Input data:

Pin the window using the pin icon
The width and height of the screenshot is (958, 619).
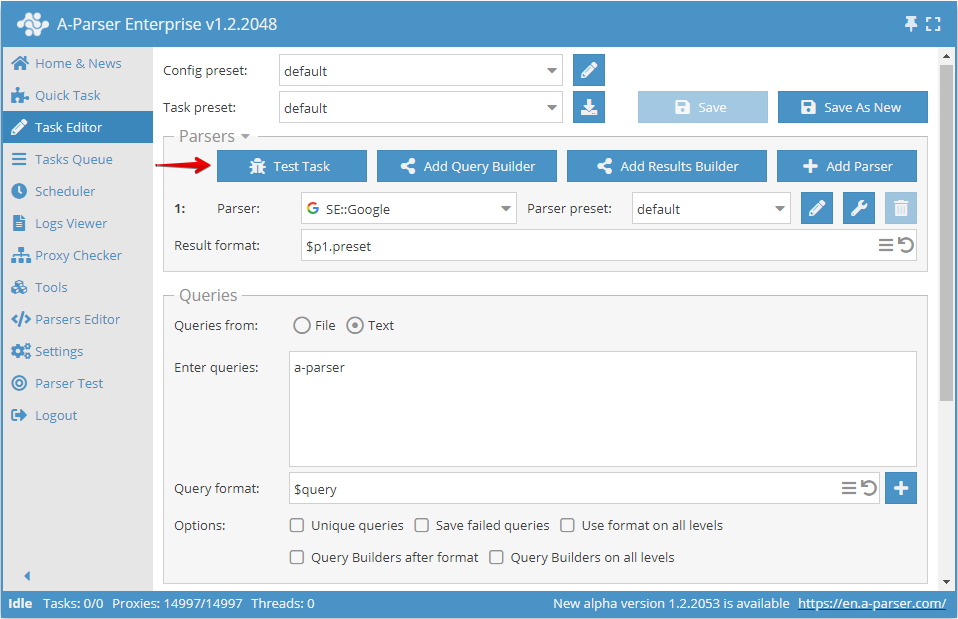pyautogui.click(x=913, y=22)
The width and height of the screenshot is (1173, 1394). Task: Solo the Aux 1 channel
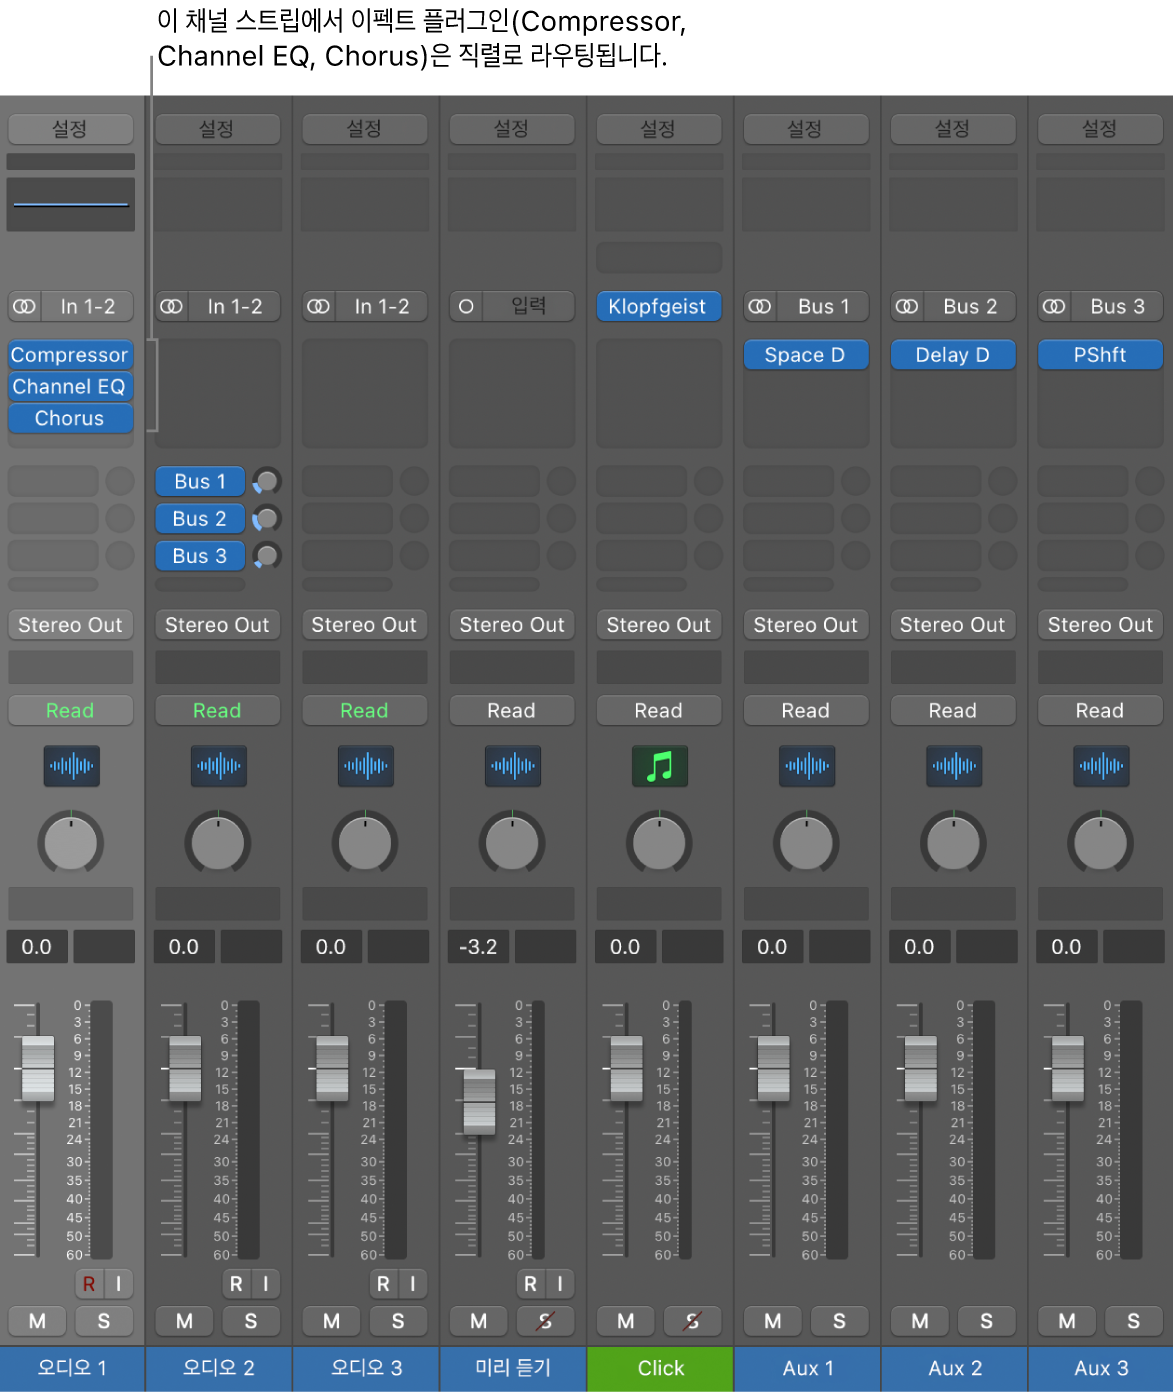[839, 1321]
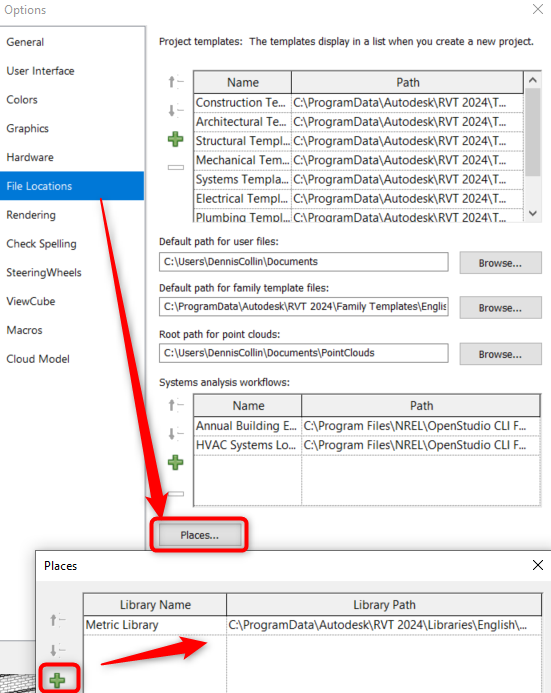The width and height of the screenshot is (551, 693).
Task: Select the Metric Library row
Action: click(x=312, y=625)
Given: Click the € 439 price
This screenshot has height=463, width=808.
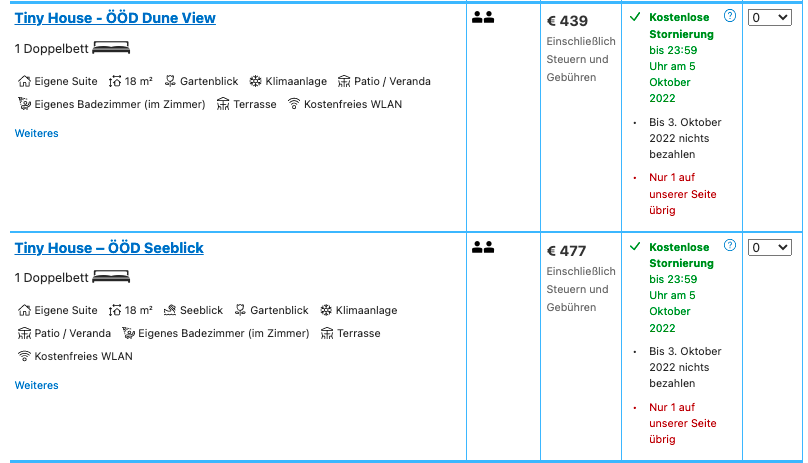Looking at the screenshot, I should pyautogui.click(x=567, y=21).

What to do: Your copy must start at the line that holds "Given: Click the € 439 price" and end at the last line of the data, both included; it must contain no pictures.

Response to the task:
Given: Click the € 439 price
This screenshot has height=463, width=808.
Looking at the screenshot, I should pyautogui.click(x=567, y=21).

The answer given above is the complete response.